Looking back, and inward, I did send something away. I sent away my self-loathing this week. 

On my way to therapy, I wanted to stop and get coffee, but I was somehow in a strange outfit that reminded me of taking dressage lessons as a kid. It was a rushed morning and I grabbed strange clothes I don’t normally wear. Gym pants with boots and a puffy coat that I had to keep zipped up because there was no shirt involved. 

I told my therapist that I hadn’t had coffee because I was too vain to get out of my car like this. She told me that wasn’t actually vanity, that was insecurity. 

Oh. 

I thought I was obsessed with my looks because I’m uncomfortable being in public looking bad. No. That’s insecurity. Vanity would trick me into thinking I look good all the time. That’s alcohol’s job. 

So anyway, I’ve been looking horrible lately, and those of you who have seen me in public can attest to this. But it’s actually a very good sign. I’m getting healthy enough to be ugly in public. I’m getting SECURE enough to leave my house without makeup. In English riding pants, with or without a shirt. 
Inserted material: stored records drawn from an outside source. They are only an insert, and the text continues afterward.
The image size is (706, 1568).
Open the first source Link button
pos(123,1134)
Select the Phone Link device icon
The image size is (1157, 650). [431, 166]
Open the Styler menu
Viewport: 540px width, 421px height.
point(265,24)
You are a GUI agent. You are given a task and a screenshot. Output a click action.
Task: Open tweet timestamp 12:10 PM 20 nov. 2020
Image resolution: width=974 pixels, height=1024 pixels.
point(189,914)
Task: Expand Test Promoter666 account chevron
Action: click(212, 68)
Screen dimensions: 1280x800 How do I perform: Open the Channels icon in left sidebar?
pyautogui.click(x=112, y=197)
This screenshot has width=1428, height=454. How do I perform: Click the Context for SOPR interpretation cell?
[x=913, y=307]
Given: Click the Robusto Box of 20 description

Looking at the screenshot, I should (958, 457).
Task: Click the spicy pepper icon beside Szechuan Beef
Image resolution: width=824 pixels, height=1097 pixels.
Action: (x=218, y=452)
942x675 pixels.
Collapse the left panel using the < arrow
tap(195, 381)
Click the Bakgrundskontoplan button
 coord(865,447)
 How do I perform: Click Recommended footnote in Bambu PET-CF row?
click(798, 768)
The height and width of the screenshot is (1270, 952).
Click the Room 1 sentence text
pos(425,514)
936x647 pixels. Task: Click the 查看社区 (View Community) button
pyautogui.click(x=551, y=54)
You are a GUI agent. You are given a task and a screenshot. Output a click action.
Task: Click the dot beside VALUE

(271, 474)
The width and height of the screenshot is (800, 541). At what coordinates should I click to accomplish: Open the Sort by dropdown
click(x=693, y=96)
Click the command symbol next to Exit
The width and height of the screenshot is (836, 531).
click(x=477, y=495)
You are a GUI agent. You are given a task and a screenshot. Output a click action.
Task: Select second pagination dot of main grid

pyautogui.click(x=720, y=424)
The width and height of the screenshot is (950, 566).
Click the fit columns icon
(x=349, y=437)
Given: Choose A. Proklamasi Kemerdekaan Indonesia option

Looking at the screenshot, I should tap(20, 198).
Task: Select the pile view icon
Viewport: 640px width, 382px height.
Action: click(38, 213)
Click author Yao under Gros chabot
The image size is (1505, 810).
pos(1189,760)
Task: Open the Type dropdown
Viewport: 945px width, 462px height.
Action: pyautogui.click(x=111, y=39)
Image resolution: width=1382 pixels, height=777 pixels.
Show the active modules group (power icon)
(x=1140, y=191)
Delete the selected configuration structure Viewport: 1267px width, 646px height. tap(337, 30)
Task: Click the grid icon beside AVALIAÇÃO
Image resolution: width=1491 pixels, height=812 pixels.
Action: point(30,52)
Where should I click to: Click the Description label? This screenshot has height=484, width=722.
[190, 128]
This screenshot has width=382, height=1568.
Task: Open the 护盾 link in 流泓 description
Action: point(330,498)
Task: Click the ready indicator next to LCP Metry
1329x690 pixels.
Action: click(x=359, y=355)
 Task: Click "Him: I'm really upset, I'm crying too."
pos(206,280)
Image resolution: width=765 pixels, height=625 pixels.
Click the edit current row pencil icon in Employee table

This is a new found freedom. I don’t hate myself so much that I can’t exist without looking pretty. So I’m sending away self-loathing, and I’m allowed to get coffee in equestrian costume if I want to. 

Now I’m not saying that I’m going to try to look bad all the time, but if I do happen to wind up in a crazy outfit, I’m still worthy of coffee. It’s garbage day, and I’m sending away insecurity that I mistook for vanity. Therapy is helpful.